Я ощущал себя предателем, говнюком и мудаком. Последним мудаком, неспособным держать член в штанах, а руки при себе. Мерзкое и отвратительное чувство тянуло, выло и скребло огромными когтями внутри. Как я мог предать Дарину? Ради чего? Ради ночи пусть и великолепного, но всего лишь секса? Почему так легко пошел на поводу у инстинктов? Мать твою, я же не животное. Я прошел через это на пустошах, я смог победить, выбраться, я сильнее зверя, живущего внутри!
Да, молодец, утешай себя этой мыслью, пока тебя снова не сведет с ума порок, имя которому Калисто.
День медленно умирал, солнце уже одним своим краем почти погрузилось в воду, окрасив горизонт алым. Тревожным алым. Я достал из кармана портрет лисы, поймав себя на мысли, что не могу ее вспомнить, что перед глазами упорно встает другой образ. Бесовка! Дарина с изображения смотрела на меня все также чуть отстраненно, едва заметно улыбаясь, и на узких скулах розовел румянец, будто она стеснялась художника.
Юная баронесса не знает меня, едва ли помнит, для нее я чужой, она вряд ли когда-то уличит меня в том, что я переспал с Дочерью Вольных, и я сильно сомневался, что даже если и уличит, ей будет до этого какое-то дело, но… Но собственных воспоминаний мне хватало с головой. Пятнадцать лет. Пятнадцать мучительных лет ожидания к упырям из-за одной гребаной ночи!
Что б тебя!
А в голове все крутились слова Калисто о том, что мы не связаны, что мне надо определиться. Но если мы не связаны, так какого хрена меня с такой силой швыряет к ней? Почему я не могу не реагировать на нее, не замечать, как остальных? Та же Елена… Она очень хороша, непередаваемо красива. И я все равно смотрю на нее всего лишь как на друга.
Так что…
Крик, полный боли крик разорвал ход моих мыслей.

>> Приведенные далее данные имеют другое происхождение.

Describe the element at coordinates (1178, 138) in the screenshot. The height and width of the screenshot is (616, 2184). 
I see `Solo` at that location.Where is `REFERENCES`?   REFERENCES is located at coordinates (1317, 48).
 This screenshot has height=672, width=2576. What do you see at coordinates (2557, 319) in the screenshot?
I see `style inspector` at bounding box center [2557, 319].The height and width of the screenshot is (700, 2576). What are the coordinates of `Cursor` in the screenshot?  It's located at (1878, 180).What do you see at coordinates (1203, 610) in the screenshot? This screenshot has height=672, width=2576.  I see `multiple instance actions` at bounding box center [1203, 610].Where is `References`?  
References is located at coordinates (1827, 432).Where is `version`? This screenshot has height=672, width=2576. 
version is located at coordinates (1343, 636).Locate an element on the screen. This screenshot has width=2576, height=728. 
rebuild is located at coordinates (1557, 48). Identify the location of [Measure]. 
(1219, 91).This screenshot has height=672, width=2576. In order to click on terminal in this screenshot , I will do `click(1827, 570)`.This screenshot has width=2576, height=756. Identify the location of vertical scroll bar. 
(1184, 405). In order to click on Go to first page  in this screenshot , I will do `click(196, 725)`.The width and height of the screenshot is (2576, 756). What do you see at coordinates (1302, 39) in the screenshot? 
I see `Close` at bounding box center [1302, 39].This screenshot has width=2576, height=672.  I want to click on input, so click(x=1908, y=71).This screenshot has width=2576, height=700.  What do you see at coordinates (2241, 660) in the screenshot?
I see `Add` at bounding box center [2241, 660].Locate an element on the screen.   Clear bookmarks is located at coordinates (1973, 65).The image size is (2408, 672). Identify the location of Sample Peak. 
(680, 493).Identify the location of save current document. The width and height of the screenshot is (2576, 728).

Дикий, почти безумный.
Я понял, что делаю, только когда ворвался в каюту капитана.
Калисто лежала на полу, впившись в доски пола окровавленными пальцами, вырывав себе когти. Ее глаза были закрыты, губы искусаны, ее колотила крупная дрожь, а ее голову на своих коленях удерживал василиск, что-то шепча бледными губами. В комнате удушающе воняло какими-то травами. Горькими, как полынь.
Убью!
Я рванулся к лекарю, но кто-то сзади с силой дернул меня на себя. Я развернулся, стараясь сбросить с себя чужие руки, и встретился взглядом с обозленным эльфом. Эльфом, который посмел прикасаться к ней, обнимать и который сейчас пытался меня остановить.